O fato de que o filme não é uma obra plástica e sim uma visualização poética esta de acôrdo com o seu poder de assimilar os mais diversos materiais e transformá-los em elementos não-pictóricos. Assim como o sonho, recorre e acumula todos os sentidos; a sua abstração básica - a aparição direta - não se processa apenas por meios visuais, embora êstes sejam relevantes, mas por palavras, que pontuam a visão, e por música que sublinha a unidade de seu "mundo" em movimento. Necessita de muitos, e muitas vêzes convergentes, meios para gerar a continuidade da emoção que se desenvolve consigo, enquanto sua visão vagueia pelo espaço e pelo tempo.
É sabido que Eisenstein arrebanha seus materiais para discussão mais a partir da poesia épica que da dramática; mais de Pushkin que de Chekov, de Milton que de Shakeaspeare. Tal nos faz retornar ao que foi dito anteriormente, que a novela rapidamente proporciona mais de si à dramatização do écran do que o drama. A verdade é, creio, que a história narrada não requer tantas desvirtuações para surgir na tela, porque não possui nenhum contexto próprio de espaço fixo, como o tem o palco; e uma das peculiaridades estéticas do sonho, à qual o filme recorre, é a natureza do seu espaço. Eventos de sonho são intervalos - muitas vêzes intensamente em conexão com o espaço - espaciais, estradas sem fim, gargantas sem fundo, coisas demasiado altas, demasiado perto, demasiado longe - mas não se orientam dentro de nenhum espaço total.
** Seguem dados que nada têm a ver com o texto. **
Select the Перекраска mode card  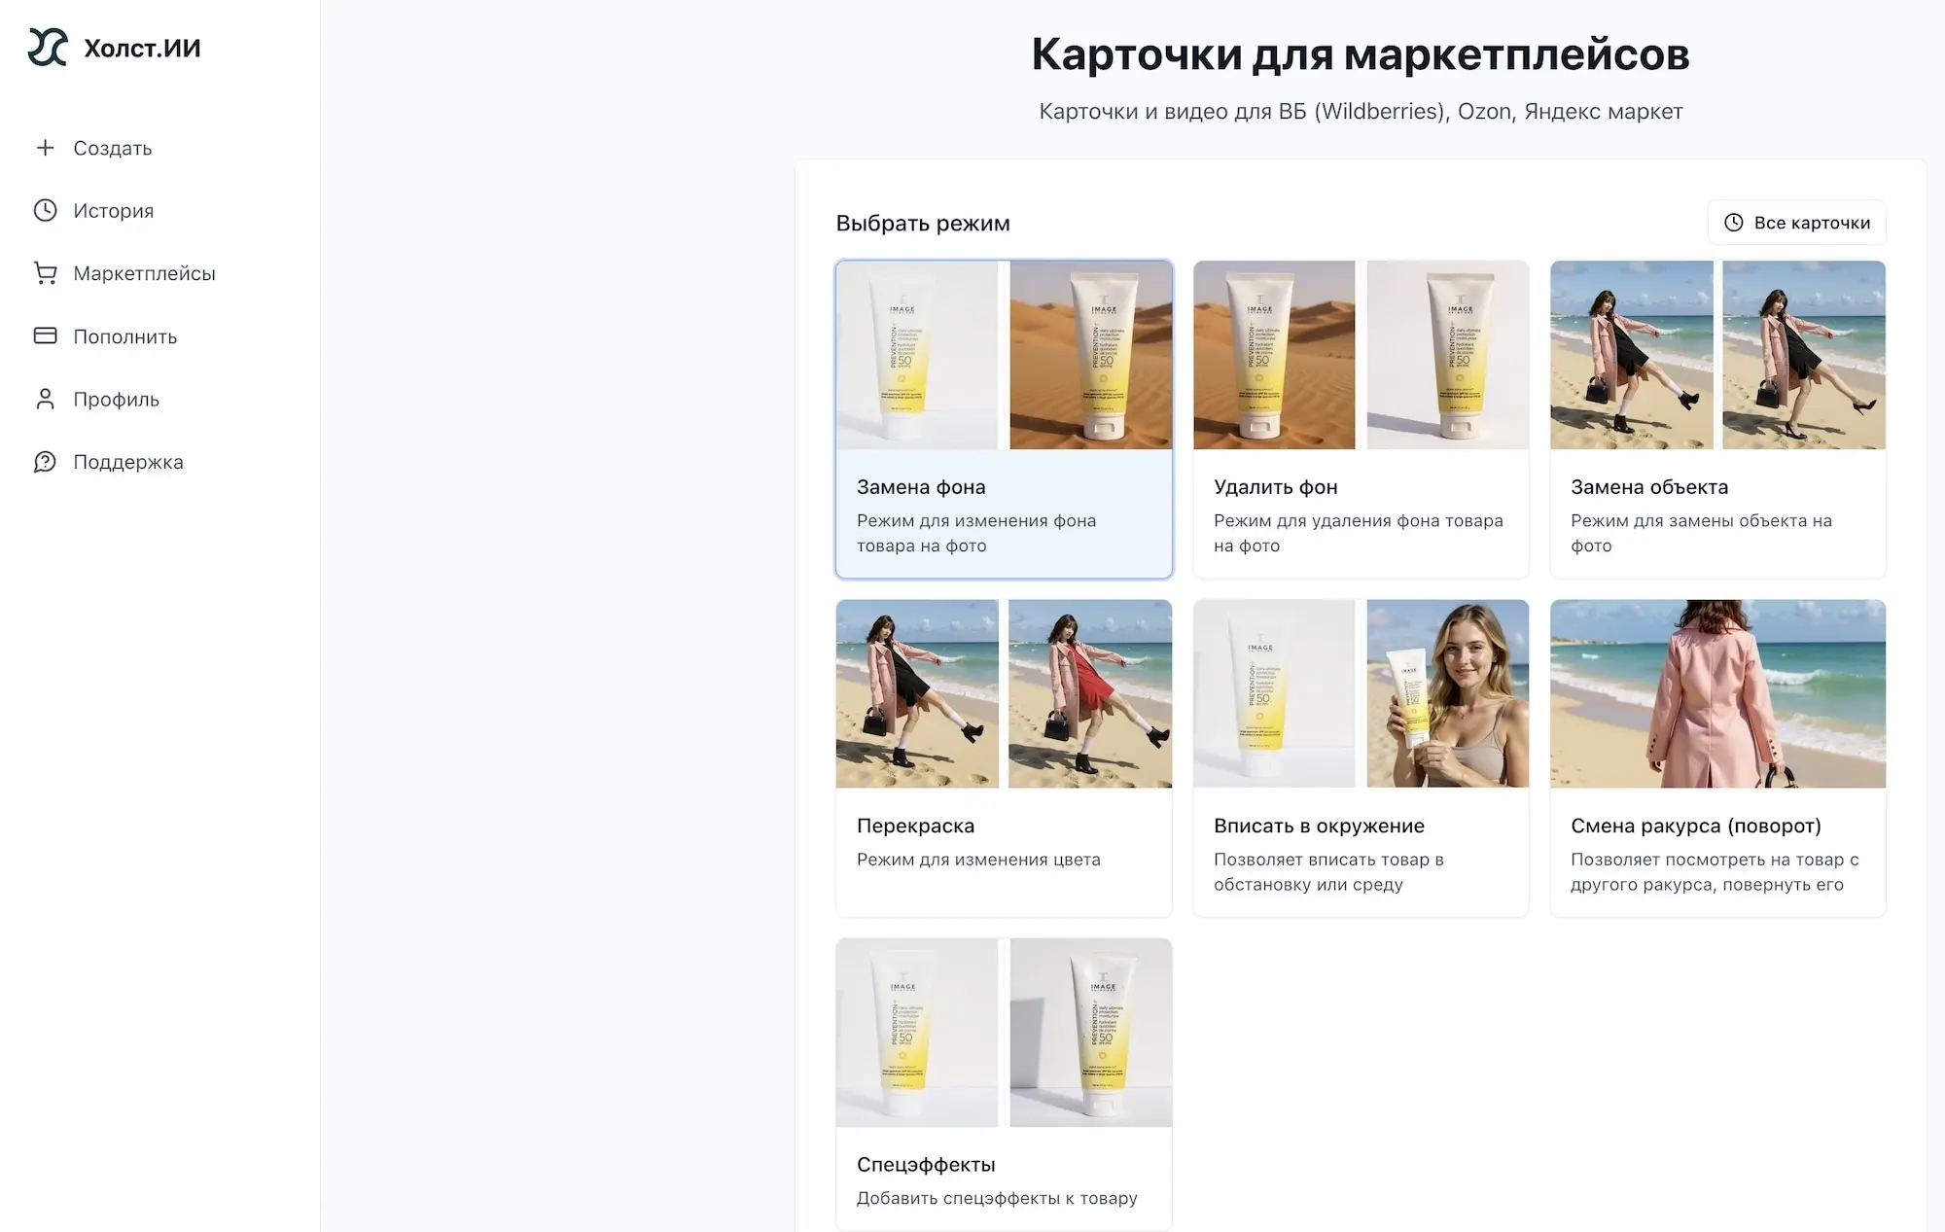pos(1004,757)
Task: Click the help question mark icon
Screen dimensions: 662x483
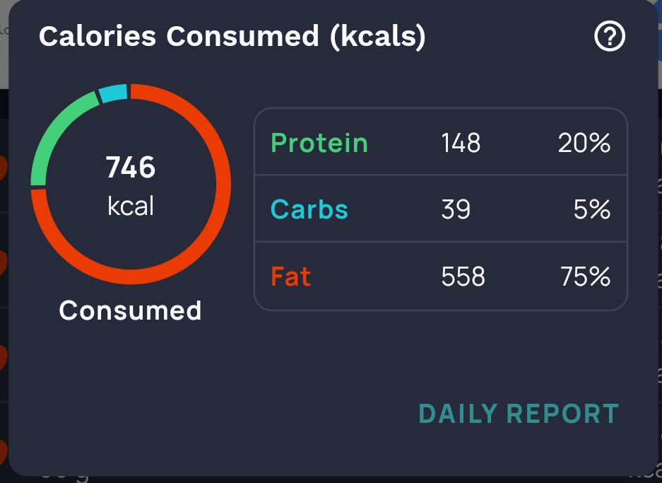Action: tap(610, 37)
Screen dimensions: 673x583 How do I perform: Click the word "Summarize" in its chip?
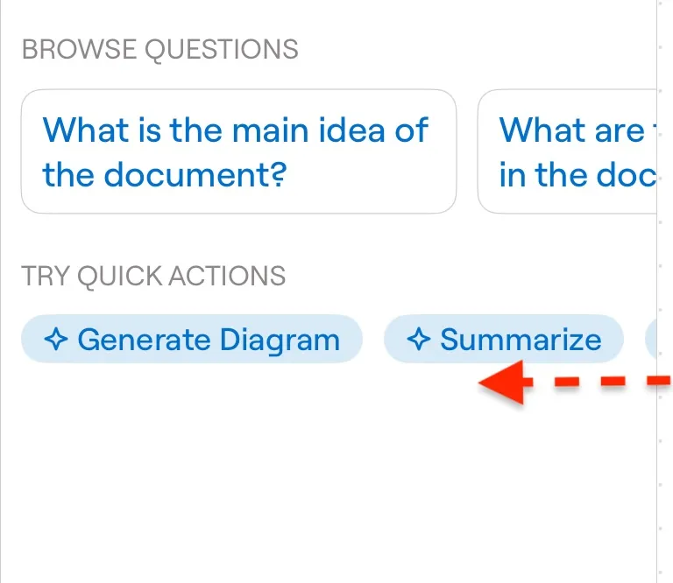(521, 340)
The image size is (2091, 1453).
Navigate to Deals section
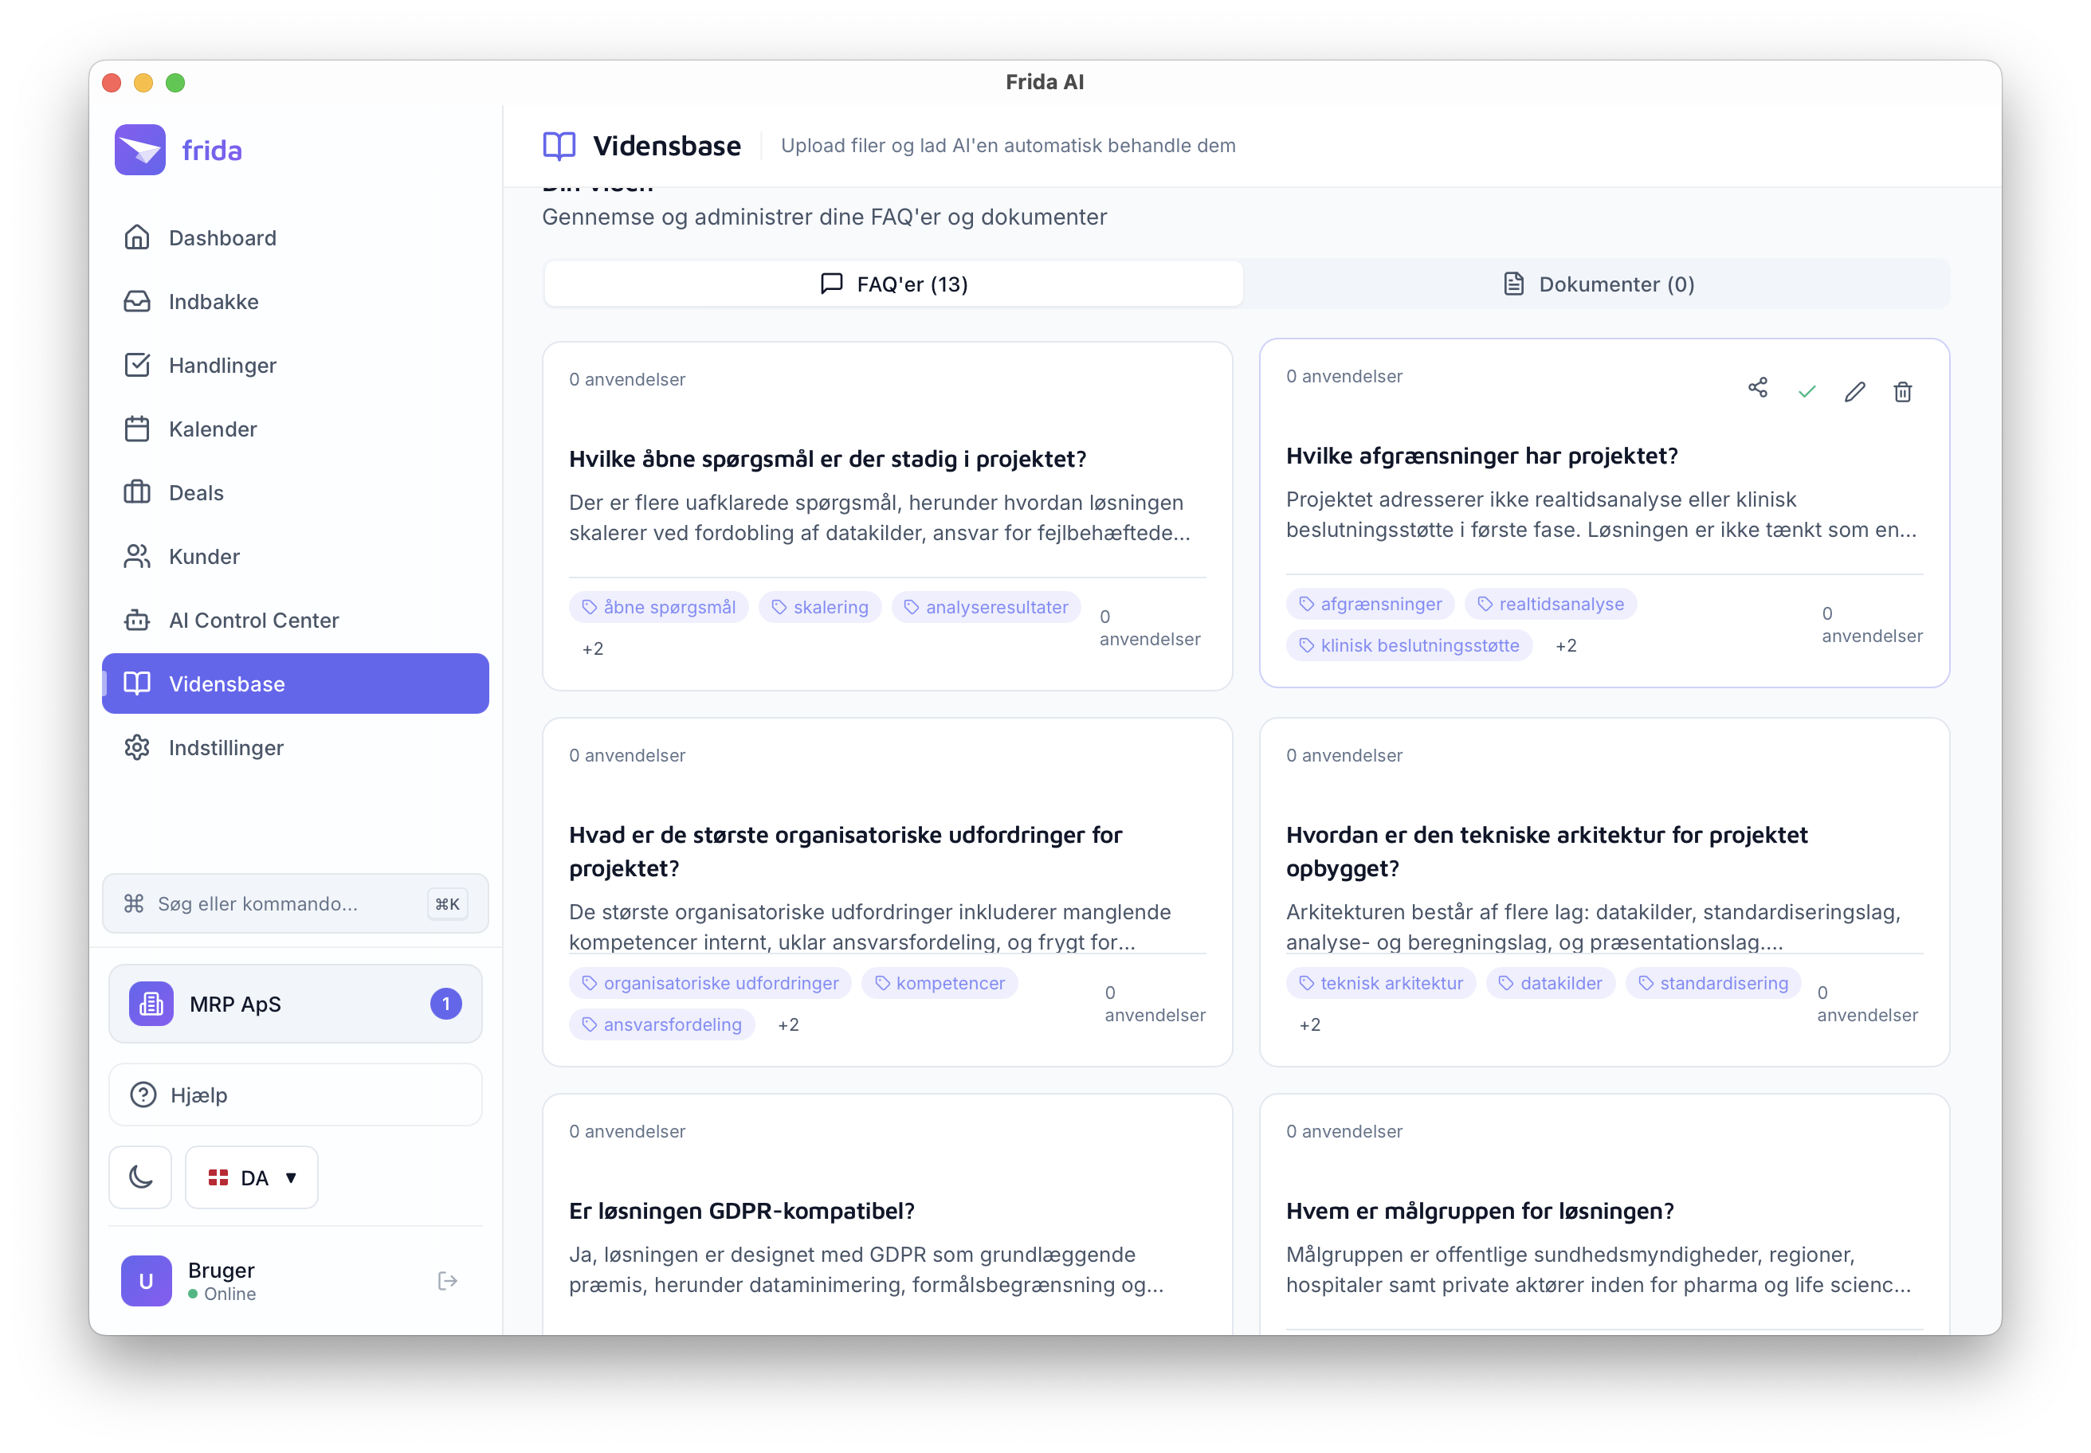pos(196,493)
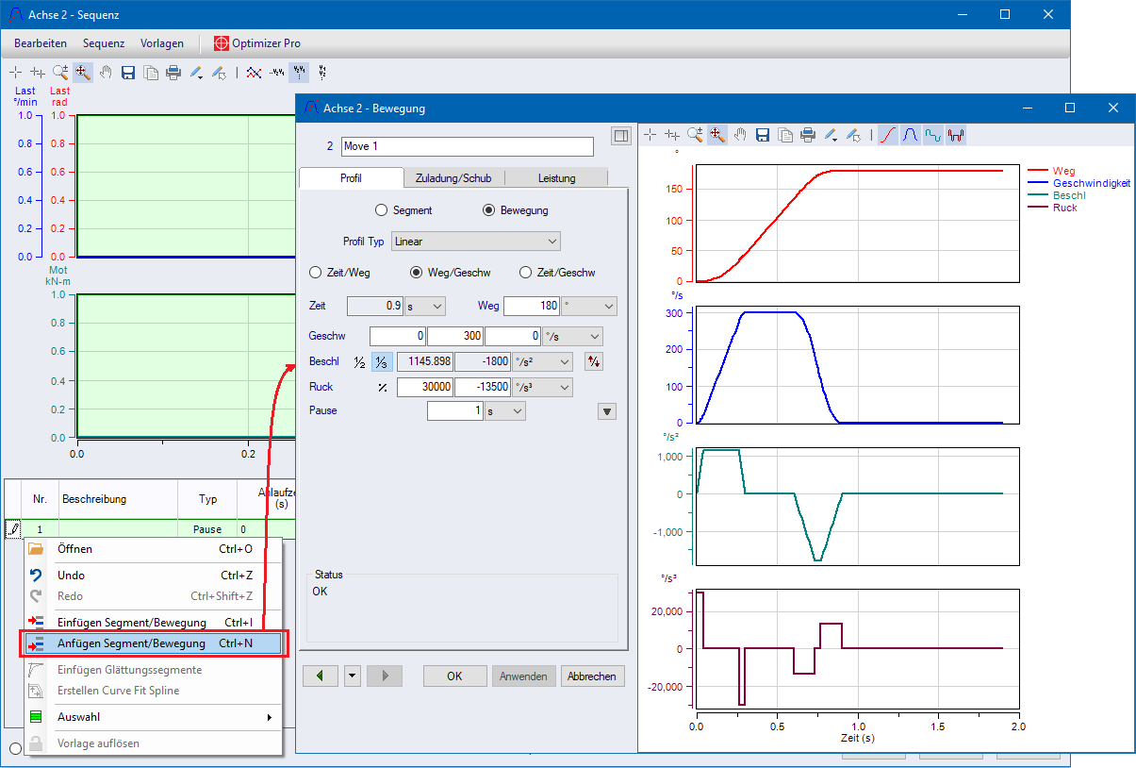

O mesmo se aplica ao filme e o difere, apesar de seu caráter visual, das artes plásticas: o seu espaço móvel. É sempre uma ilusão secundária.
A relação - num modo bem similar, de fato - entre o cinema e o sonho tem sido notada por várias pessoas, às vêzes por razões artísticas, outras não. R. E. Jones reparou sua liberdade não apenas da restringência espacial, mas também da temporal. "O filme", disse, "são nossos pensamentos tornados visíveis e audíveis. Êles fluem numa veloz sucessão de imagens, precisamente como os nossos pensamentos, e sua velocidade, com seus "flash-backs" - qual súbitos retornos a tona de jatos da memória - e sua transição abrupta de um assunto a outro, se aproxima muito estreitamente da velocidade de nosso pensamento. Possuem o ritmo da corrente do pensamento e a mesma habilidade maleável de se mover para frente ou para trás no espaço ou no tempo... Projeta o pensamento puro, o sonho puro, a vida interior pura".
A "realidade sonhada" pode mover-se na tela para diante e para trás porque, na verdade, se trata de um presente virtual - ubíquo e eterno. A ação do drama segue inexoravelmente para a frente porque cria um futuro, um destino; o processo do sonho é um infindável agora.

(1) ...o espectador é conduzido através de um ato criador, no qual sua individualidade não fica subordinada à do autor, mas é descerrada mediante o processo de fusão com a intenção do autor, tal como a individualidade de um grande ator se conjuga com a de um grande dramaturgo, na criação de uma clássica imagem cênica. De fato, todo espectador... cria uma imagem, de acordo com a orientação representativa sugerida pelo autor, levando-o à compreensão e experiência de seu tema. Essa é a mesma linguagem que foi planejada e criada pelo artista, porém ela é, ao mesmo tempo, criada também pelo próprio espectador, - ''Film Sense".